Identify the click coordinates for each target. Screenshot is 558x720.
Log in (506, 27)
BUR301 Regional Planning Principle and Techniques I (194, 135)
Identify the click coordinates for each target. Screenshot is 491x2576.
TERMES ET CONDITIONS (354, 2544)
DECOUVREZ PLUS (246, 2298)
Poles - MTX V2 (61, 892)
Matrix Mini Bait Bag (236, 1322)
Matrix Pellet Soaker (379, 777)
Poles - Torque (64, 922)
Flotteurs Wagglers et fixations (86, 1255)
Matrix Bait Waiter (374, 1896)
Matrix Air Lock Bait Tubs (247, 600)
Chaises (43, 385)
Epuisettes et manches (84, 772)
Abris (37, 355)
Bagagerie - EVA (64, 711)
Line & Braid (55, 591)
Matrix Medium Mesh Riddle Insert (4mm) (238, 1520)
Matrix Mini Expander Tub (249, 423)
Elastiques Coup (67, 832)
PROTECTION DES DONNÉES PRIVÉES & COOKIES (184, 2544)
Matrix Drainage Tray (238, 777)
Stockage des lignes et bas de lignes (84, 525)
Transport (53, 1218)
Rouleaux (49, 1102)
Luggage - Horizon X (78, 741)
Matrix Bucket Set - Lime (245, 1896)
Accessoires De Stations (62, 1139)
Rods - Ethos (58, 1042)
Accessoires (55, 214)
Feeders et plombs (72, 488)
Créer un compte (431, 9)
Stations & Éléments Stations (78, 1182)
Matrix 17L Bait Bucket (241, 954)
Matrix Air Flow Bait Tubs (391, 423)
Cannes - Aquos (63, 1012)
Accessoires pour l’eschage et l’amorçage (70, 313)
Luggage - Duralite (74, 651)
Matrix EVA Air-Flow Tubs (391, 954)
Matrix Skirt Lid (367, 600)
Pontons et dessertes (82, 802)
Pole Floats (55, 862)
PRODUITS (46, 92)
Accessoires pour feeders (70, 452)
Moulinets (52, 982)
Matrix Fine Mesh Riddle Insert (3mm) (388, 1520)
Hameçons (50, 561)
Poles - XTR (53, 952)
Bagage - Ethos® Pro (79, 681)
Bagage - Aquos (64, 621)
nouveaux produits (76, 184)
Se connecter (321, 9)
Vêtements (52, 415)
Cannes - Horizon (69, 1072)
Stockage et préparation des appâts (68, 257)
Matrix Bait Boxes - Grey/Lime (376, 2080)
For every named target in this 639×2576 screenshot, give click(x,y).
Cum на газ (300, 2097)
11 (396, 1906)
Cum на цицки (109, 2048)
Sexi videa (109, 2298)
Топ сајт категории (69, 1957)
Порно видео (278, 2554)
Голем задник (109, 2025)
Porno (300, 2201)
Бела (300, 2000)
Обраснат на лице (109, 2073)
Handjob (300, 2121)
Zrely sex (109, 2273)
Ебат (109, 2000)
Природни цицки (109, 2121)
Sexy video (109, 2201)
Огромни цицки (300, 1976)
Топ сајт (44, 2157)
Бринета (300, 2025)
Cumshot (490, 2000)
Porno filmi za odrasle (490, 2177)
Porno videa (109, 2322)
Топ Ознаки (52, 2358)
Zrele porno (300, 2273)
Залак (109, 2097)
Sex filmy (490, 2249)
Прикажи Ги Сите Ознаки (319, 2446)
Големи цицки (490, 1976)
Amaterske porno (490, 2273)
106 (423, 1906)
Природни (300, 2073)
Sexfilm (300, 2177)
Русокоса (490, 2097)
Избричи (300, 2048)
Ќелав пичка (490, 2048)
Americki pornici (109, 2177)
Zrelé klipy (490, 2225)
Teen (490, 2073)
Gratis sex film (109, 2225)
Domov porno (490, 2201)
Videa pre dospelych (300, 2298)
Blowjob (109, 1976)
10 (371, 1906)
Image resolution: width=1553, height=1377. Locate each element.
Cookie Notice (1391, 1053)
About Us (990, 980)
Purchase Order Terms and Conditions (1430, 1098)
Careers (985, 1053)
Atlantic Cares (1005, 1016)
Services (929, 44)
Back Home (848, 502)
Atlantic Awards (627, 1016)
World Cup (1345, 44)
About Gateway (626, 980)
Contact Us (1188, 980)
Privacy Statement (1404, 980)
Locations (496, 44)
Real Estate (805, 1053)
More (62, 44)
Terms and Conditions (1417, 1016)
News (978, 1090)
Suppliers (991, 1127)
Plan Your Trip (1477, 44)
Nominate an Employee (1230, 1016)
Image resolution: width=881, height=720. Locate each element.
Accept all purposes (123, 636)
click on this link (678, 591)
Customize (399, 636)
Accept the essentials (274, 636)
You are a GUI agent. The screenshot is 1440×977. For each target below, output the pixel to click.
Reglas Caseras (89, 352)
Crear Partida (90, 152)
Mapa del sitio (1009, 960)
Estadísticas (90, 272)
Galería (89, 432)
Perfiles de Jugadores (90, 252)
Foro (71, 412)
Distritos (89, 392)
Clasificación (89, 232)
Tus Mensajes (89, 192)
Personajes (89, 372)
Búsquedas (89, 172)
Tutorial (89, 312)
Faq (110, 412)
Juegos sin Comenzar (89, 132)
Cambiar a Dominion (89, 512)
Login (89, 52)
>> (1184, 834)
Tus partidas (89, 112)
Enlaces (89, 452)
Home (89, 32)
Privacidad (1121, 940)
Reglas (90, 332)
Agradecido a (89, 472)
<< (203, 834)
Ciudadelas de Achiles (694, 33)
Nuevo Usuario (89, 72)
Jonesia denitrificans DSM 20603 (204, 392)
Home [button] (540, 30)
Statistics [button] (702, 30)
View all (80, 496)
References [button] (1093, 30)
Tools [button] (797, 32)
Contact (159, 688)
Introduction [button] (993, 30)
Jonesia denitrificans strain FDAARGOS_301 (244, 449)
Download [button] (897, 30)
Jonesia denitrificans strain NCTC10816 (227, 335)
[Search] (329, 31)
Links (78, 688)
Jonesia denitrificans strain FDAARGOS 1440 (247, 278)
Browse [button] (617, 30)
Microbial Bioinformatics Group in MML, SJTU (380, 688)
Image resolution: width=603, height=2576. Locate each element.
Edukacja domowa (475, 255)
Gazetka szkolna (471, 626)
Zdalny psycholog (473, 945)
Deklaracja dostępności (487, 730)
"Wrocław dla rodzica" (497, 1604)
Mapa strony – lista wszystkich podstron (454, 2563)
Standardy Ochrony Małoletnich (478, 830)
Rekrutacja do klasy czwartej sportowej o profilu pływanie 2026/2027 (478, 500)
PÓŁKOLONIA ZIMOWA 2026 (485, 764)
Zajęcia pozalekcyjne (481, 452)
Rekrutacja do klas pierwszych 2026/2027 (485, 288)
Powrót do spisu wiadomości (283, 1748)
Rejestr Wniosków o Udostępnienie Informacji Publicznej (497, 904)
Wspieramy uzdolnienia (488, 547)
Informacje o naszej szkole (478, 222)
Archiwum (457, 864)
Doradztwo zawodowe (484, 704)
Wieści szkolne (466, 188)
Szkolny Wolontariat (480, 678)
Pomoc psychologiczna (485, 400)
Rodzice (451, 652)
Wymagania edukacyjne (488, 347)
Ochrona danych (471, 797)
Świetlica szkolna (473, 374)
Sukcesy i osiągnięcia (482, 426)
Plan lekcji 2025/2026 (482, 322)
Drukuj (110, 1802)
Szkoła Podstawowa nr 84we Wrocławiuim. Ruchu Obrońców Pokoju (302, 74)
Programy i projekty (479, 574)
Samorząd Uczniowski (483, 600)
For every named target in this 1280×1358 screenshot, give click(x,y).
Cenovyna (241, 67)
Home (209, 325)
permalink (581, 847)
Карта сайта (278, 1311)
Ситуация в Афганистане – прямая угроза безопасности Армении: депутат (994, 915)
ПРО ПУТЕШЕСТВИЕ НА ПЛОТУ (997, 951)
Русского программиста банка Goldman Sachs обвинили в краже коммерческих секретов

-- -- --

— Given request —
Recast the data above, from the line containing "Home [button] (540, 30)" down through the line containing "Ситуация в Афганистане", as a Markdown table with the columns Row and Content. Number each line in order, and leave out any blank lines.

— Answer to this task —
| Row | Content |
|---|---|
| 1 | Home [button] (540, 30) |
| 2 | Statistics [button] (702, 30) |
| 3 | View all (80, 496) |
| 4 | References [button] (1093, 30) |
| 5 | Tools [button] (797, 32) |
| 6 | Contact (159, 688) |
| 7 | Introduction [button] (993, 30) |
| 8 | Jonesia denitrificans strain FDAARGOS_301 (244, 449) |
| 9 | Download [button] (897, 30) |
| 10 | Jonesia denitrificans strain NCTC10816 (227, 335) |
| 11 | [Search] (329, 31) |
| 12 | Links (78, 688) |
| 13 | Jonesia denitrificans strain FDAARGOS 1440 (247, 278) |
| 14 | Browse [button] (617, 30) |
| 15 | Microbial Bioinformatics Group in MML, SJTU (380, 688) |
| 16 | Image resolution: width=603, height=2576. Locate each element. |
| 17 | Edukacja domowa (475, 255) |
| 18 | Gazetka szkolna (471, 626) |
| 19 | Zdalny psycholog (473, 945) |
| 20 | Deklaracja dostępności (487, 730) |
| 21 | "Wrocław dla rodzica" (497, 1604) |
| 22 | Mapa strony – lista wszystkich podstron (454, 2563) |
| 23 | Standardy Ochrony Małoletnich (478, 830) |
| 24 | Rekrutacja do klasy czwartej sportowej o profilu pływanie 2026/2027 (478, 500) |
| 25 | PÓŁKOLONIA ZIMOWA 2026 (485, 764) |
| 26 | Zajęcia pozalekcyjne (481, 452) |
| 27 | Rekrutacja do klas pierwszych 2026/2027 (485, 288) |
| 28 | Powrót do spisu wiadomości (283, 1748) |
| 29 | Rejestr Wniosków o Udostępnienie Informacji Publicznej (497, 904) |
| 30 | Wspieramy uzdolnienia (488, 547) |
| 31 | Informacje o naszej szkole (478, 222) |
| 32 | Archiwum (457, 864) |
| 33 | Doradztwo zawodowe (484, 704) |
| 34 | Wieści szkolne (466, 188) |
| 35 | Szkolny Wolontariat (480, 678) |
| 36 | Pomoc psychologiczna (485, 400) |
| 37 | Rodzice (451, 652) |
| 38 | Wymagania edukacyjne (488, 347) |
| 39 | Ochrona danych (471, 797) |
| 40 | Świetlica szkolna (473, 374) |
| 41 | Sukcesy i osiągnięcia (482, 426) |
| 42 | Plan lekcji 2025/2026 (482, 322) |
| 43 | Drukuj (110, 1802) |
| 44 | Szkoła Podstawowa nr 84we Wrocławiuim. Ruchu Obrońców Pokoju (302, 74) |
| 45 | Programy i projekty (479, 574) |
| 46 | Samorząd Uczniowski (483, 600) |
| 47 | For every named target in this 1280×1358 screenshot, give click(x,y). |
| 48 | Cenovyna (241, 67) |
| 49 | Home (209, 325) |
| 50 | permalink (581, 847) |
| 51 | Карта сайта (278, 1311) |
| 52 | Ситуация в Афганистане – прямая угроза безопасности Армении: депутат (994, 915) |